In Mexico City’s pulquerias, sad-voiced tenors strummed guitars and sang: “In this year of nineteen hundred and forty-eight a comet appeared in the sky. Have a care, señores, have a care!” Each dawn last week the comet could be seen in the eastern sky, shooting out its long mane of white fire. The tabloid Prensa Gráfica blamed it for the five slight earthquake shocks that rattled the city during the week.
Because of la cometa, more people than usual were praying in Mexico City churches, but they lighted fewer candles at the altars. Explained sad-eyed Maria Rodríguez, as she stood in the queue at the corn mill on Niño Perdido Avenue: “When artificial light burns while a comet is in the skies, newborn babies will be marked, on their bodies if male and on their faces if female.” The other women nodded soberly. “Even if all the lights are out,” said Juana Sanchez, “one hundred children will be born this year with harelips, two prominent men in the government will die, and two great plagues will sweep the world.” A couple of women hastily crossed themselves.

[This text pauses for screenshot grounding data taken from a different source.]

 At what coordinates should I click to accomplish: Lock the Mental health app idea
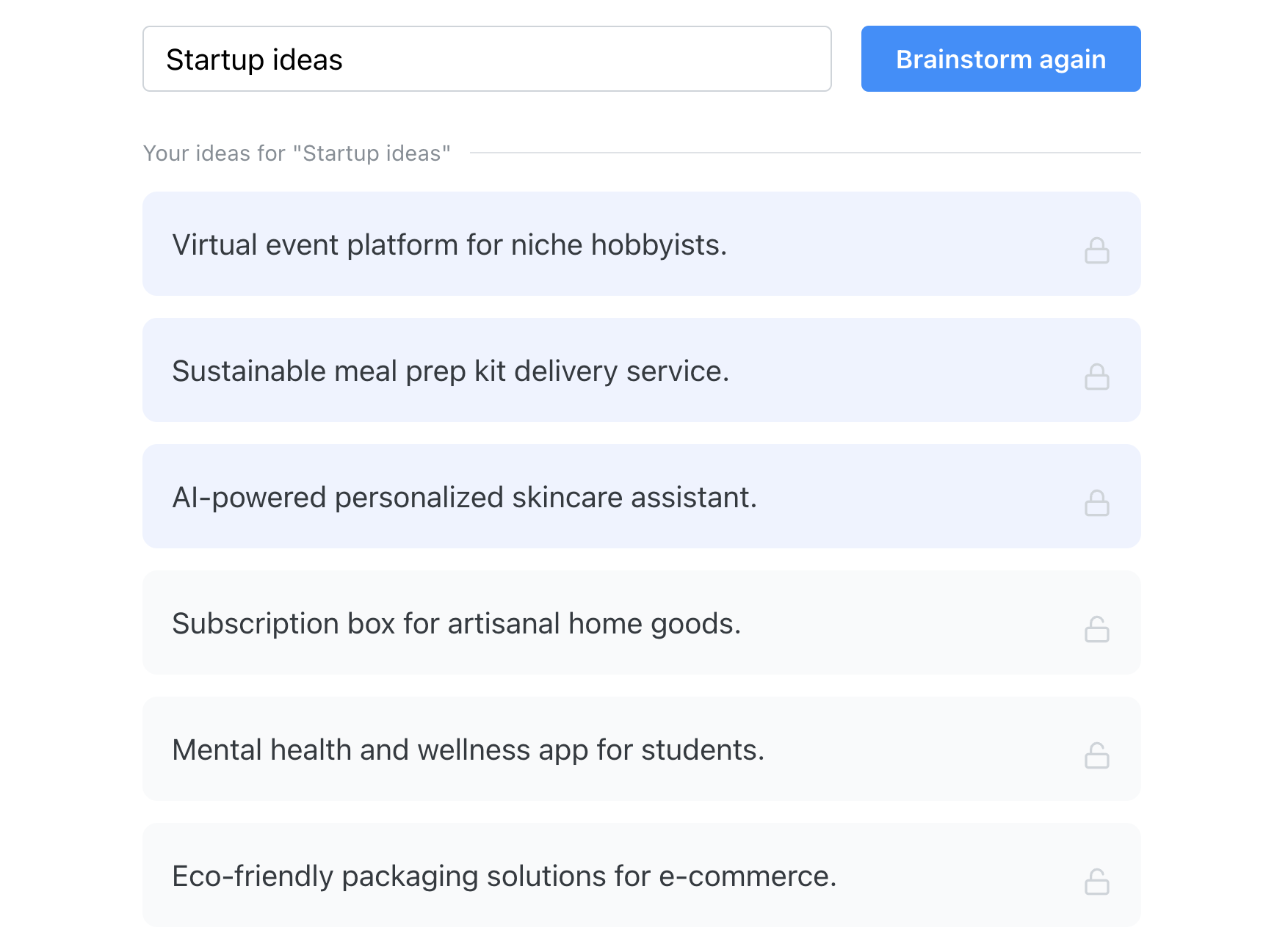(1096, 755)
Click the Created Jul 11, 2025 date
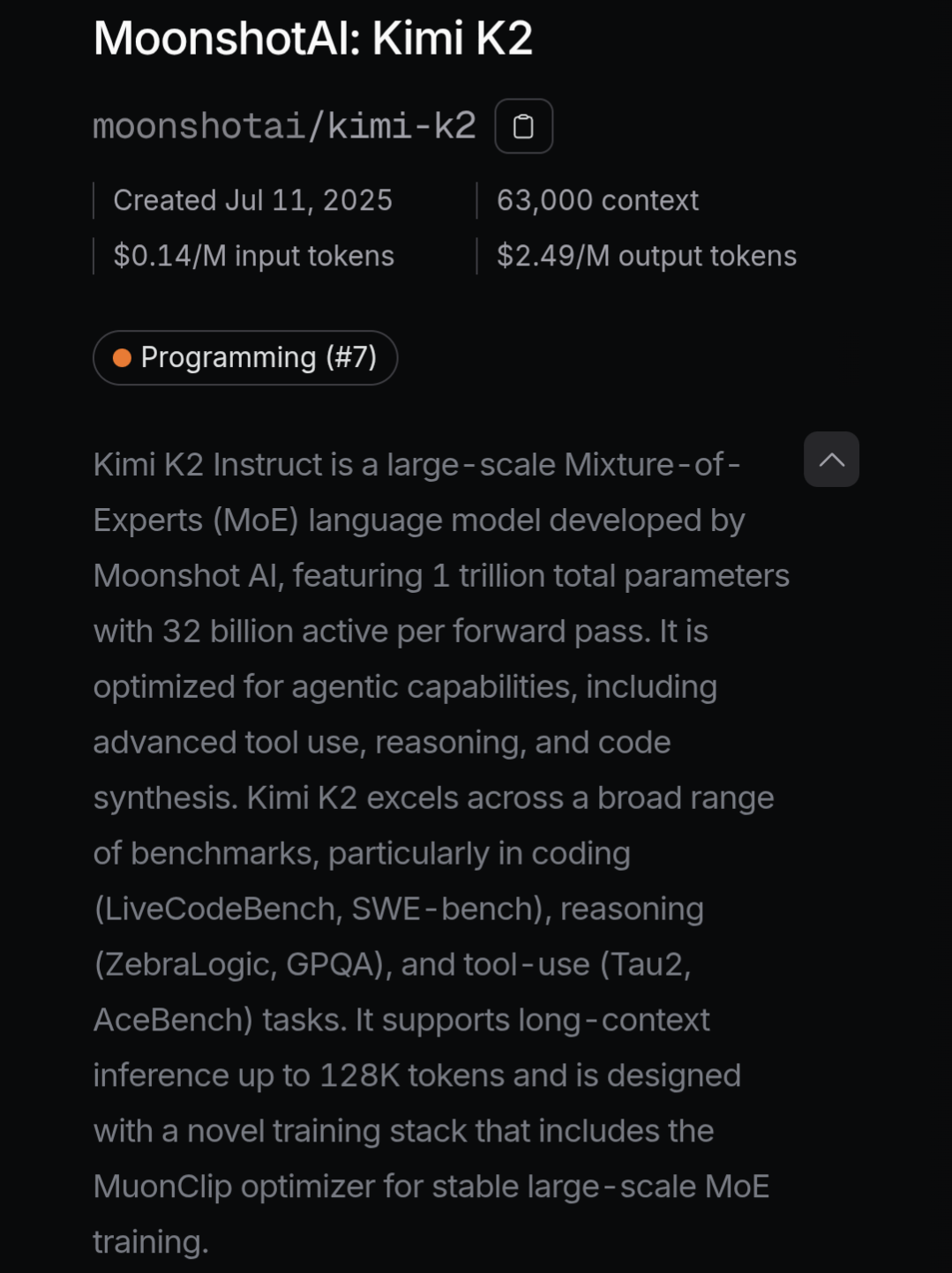Image resolution: width=952 pixels, height=1273 pixels. point(252,200)
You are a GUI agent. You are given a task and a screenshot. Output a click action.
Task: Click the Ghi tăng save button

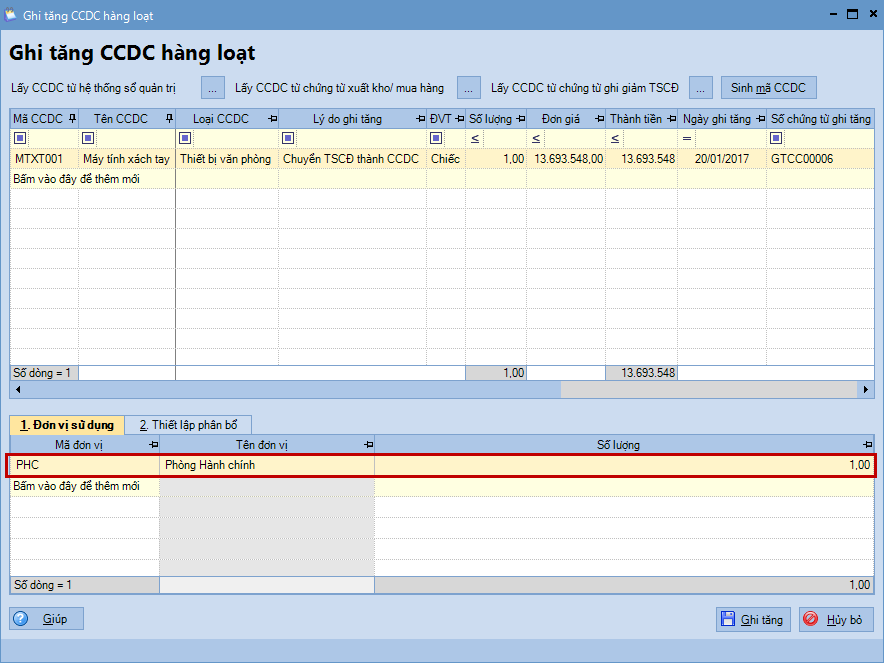753,619
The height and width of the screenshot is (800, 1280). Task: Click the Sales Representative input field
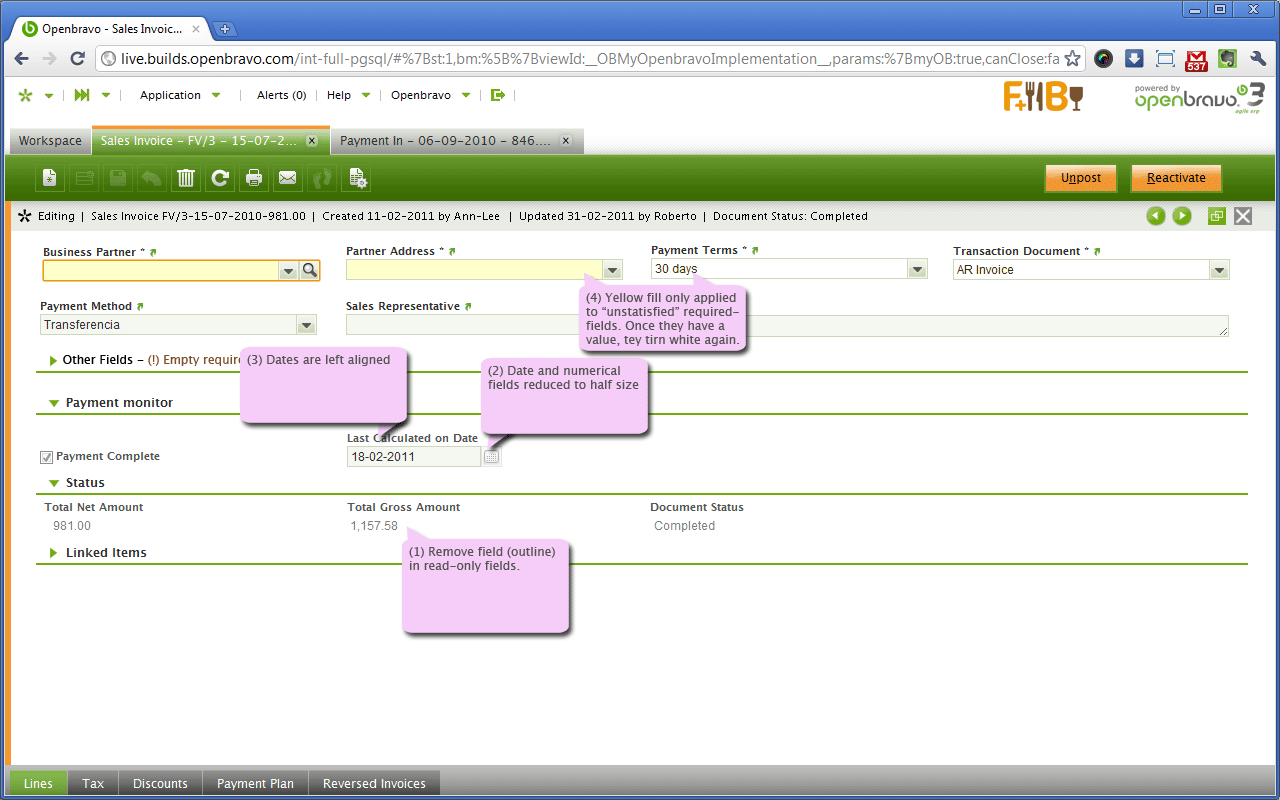(460, 325)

More sophisticated Mexicans took the comet in stride. At Tacubaya Observatory, Astronomer Guillermo Haro patiently explained over & over that there was nothing to fear, that the comet would soon disappear. Some tradesmen saw a chance to make money. A haberdasher advertised: “Comet Sale—Everything Goes Fast!” Gloria Duval, chic hairdresser at the Hotel Reforma, introduced a Comet Hairdo, an upswept job.
Two of Mexico’s three current international conferences—on high-frequency radio and plastic surgery1—also watched the comet calmly. But not the third. Declared Wing Chao, president of the International Brotherhood of Magicians: “I graduated as an astrologer in China, and I speak with authority: the most tragic things will happen in Asia and in Europe.” Nodded his colleague, Lee Fu: “Things are so bad I dare not speak of them.”